** Start Information shown **
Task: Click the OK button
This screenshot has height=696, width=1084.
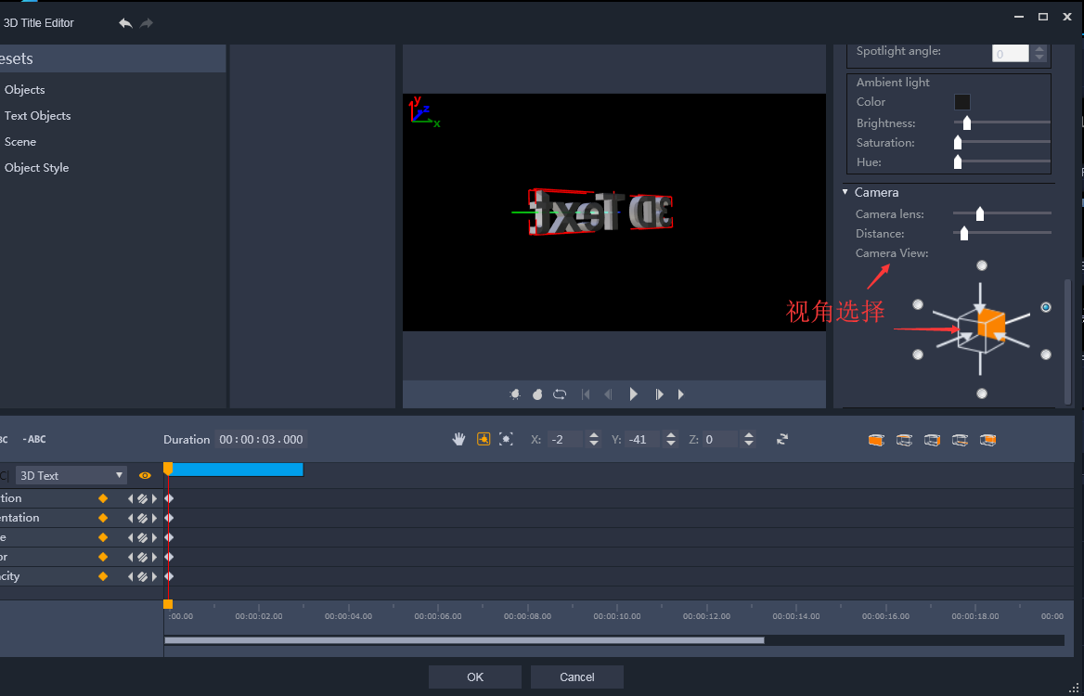Action: [475, 677]
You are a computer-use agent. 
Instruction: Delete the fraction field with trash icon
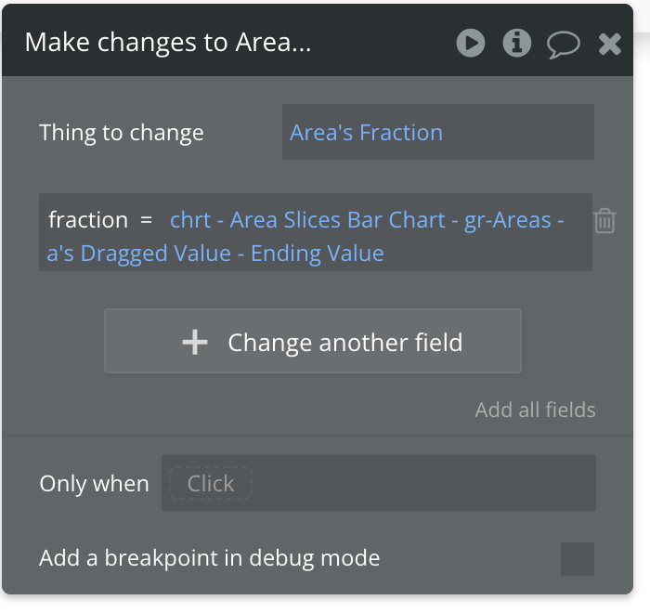coord(605,221)
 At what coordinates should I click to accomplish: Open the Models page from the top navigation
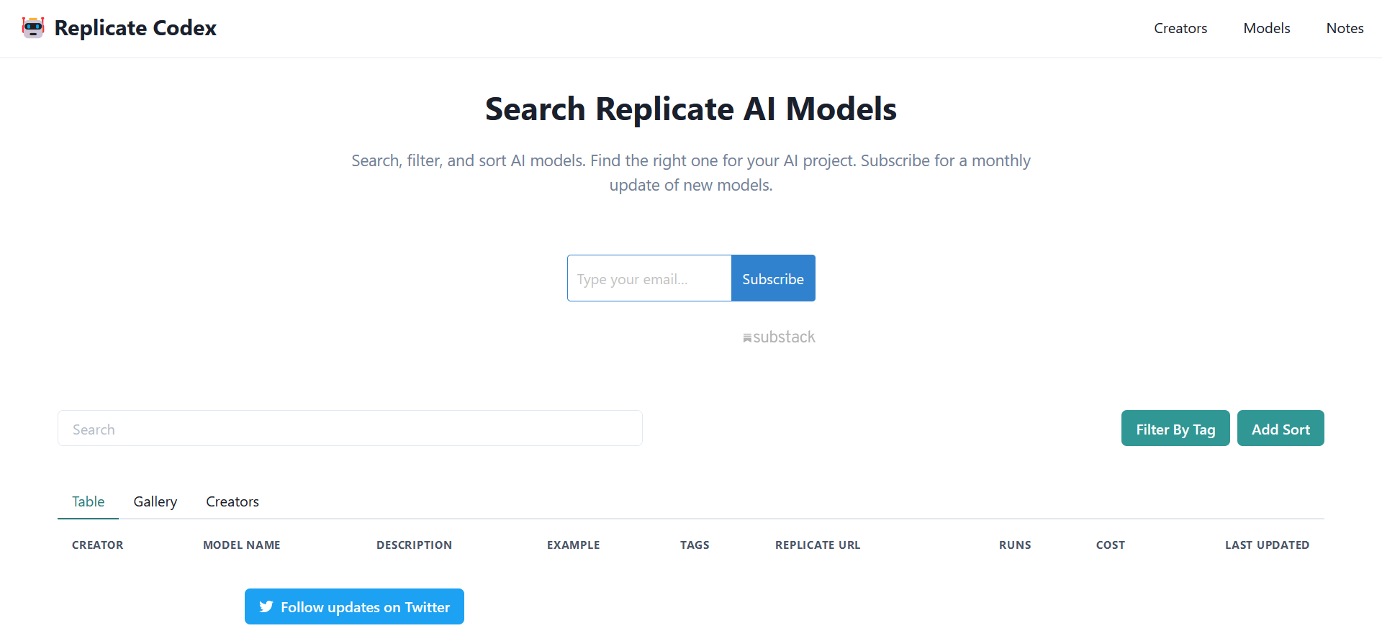(x=1267, y=28)
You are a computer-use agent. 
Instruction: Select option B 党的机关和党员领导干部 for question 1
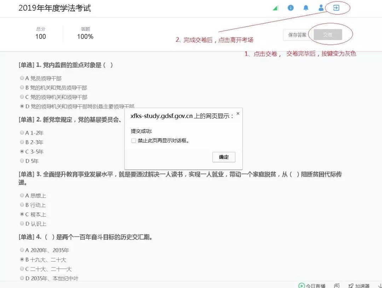pos(22,88)
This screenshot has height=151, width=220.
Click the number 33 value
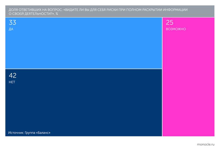point(12,23)
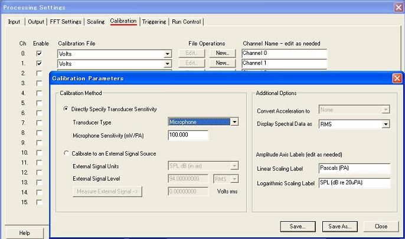
Task: Click the Microphone Sensitivity input field
Action: [x=188, y=135]
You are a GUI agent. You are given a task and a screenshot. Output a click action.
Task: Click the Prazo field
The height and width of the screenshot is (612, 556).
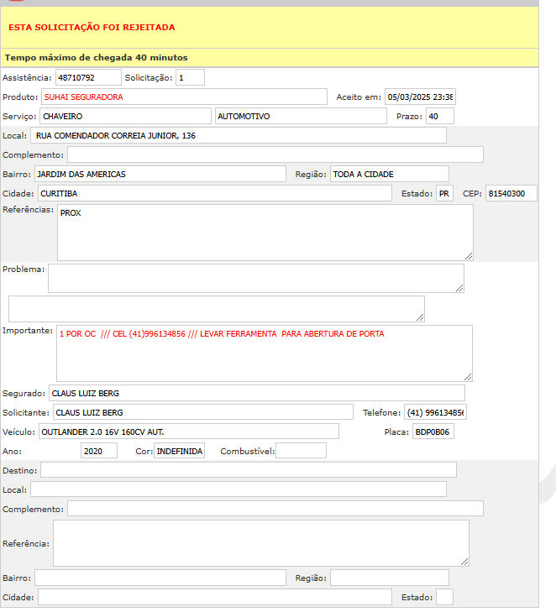click(x=439, y=116)
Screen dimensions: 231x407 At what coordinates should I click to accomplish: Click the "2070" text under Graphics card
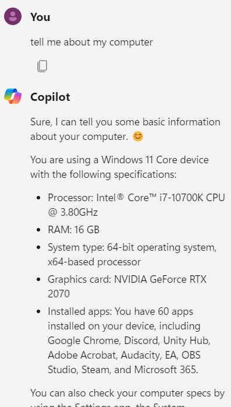(59, 294)
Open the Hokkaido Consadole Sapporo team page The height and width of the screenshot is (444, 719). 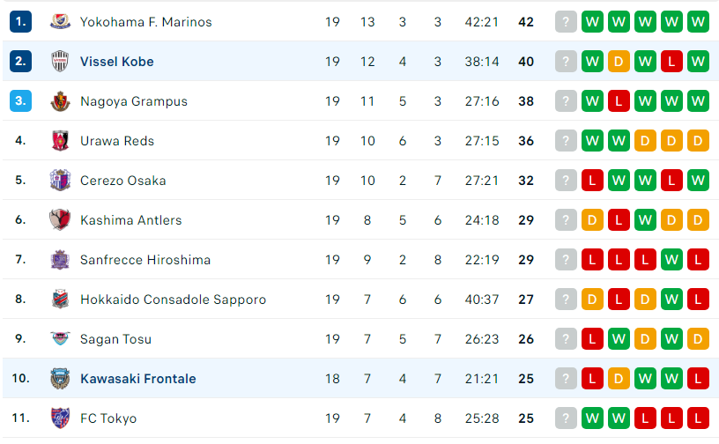tap(173, 300)
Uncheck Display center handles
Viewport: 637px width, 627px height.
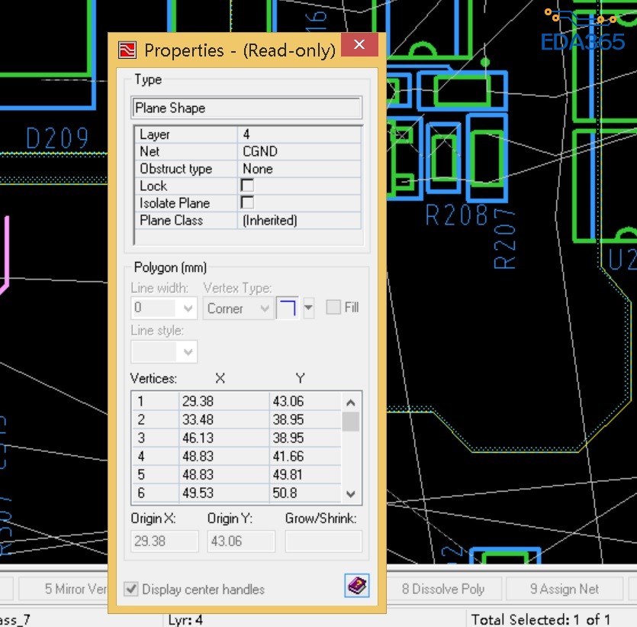pyautogui.click(x=131, y=590)
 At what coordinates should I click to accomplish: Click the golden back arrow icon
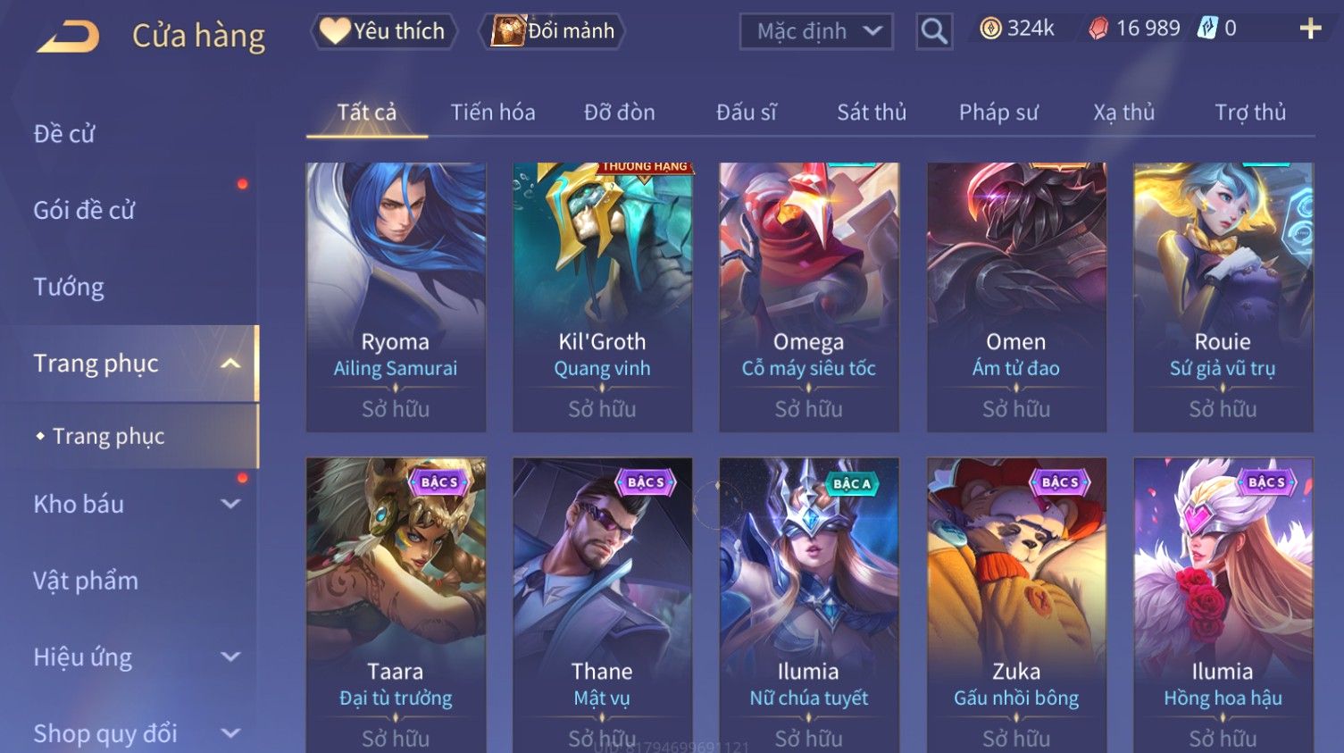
** End Information shown **
Pull out every line of the lines above that contains the string "Instruction", matching case exactly, and copy each one in full.

* Output of the exercise:
Instruction: Delete the fraction field with trash icon
Instruction: Select option B 党的机关和党员领导干部 for question 1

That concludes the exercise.